### [What the task requires]
Pull every line with "arrow" from the entries below.

### [Record extracts]
=== Begin Enclosure ===
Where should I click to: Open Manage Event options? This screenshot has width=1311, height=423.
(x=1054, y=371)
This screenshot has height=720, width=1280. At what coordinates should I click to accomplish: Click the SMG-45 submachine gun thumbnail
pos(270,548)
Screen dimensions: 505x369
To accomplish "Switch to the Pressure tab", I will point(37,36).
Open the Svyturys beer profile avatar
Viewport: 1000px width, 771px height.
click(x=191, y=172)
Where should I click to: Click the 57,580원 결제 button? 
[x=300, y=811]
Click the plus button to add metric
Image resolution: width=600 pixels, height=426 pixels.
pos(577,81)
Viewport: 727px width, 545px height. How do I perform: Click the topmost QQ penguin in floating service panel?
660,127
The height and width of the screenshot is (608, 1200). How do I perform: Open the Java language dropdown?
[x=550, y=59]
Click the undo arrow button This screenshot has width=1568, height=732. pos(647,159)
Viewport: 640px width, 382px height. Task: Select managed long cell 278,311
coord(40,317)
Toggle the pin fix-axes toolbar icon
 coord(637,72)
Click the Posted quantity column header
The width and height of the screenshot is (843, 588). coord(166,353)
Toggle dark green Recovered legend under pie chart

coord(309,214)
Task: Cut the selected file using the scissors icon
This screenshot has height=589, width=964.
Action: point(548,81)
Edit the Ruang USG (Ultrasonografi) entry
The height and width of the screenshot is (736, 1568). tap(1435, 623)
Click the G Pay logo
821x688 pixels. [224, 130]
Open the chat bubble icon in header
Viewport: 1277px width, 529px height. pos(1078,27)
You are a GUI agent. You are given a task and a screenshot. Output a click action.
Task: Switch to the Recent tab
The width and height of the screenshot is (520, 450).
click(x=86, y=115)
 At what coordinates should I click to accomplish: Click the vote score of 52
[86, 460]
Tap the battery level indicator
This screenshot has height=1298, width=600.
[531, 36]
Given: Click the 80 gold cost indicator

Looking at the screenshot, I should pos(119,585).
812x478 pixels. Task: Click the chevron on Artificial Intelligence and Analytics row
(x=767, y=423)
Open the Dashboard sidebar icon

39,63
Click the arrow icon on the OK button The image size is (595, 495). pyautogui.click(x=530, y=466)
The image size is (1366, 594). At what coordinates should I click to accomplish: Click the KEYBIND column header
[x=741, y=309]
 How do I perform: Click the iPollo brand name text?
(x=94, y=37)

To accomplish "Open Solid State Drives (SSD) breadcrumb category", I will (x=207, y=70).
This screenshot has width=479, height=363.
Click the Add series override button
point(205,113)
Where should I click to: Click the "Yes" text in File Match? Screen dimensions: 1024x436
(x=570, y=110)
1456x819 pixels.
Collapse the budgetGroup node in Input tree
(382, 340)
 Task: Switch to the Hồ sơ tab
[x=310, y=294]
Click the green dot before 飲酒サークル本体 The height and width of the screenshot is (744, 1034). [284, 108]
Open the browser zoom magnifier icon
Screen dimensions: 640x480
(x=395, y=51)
=== End Enclosure ===
### [Output for this exercise]
Click the undo arrow button This screenshot has width=1568, height=732. pos(647,159)
Click the arrow icon on the OK button The image size is (595, 495). pyautogui.click(x=530, y=466)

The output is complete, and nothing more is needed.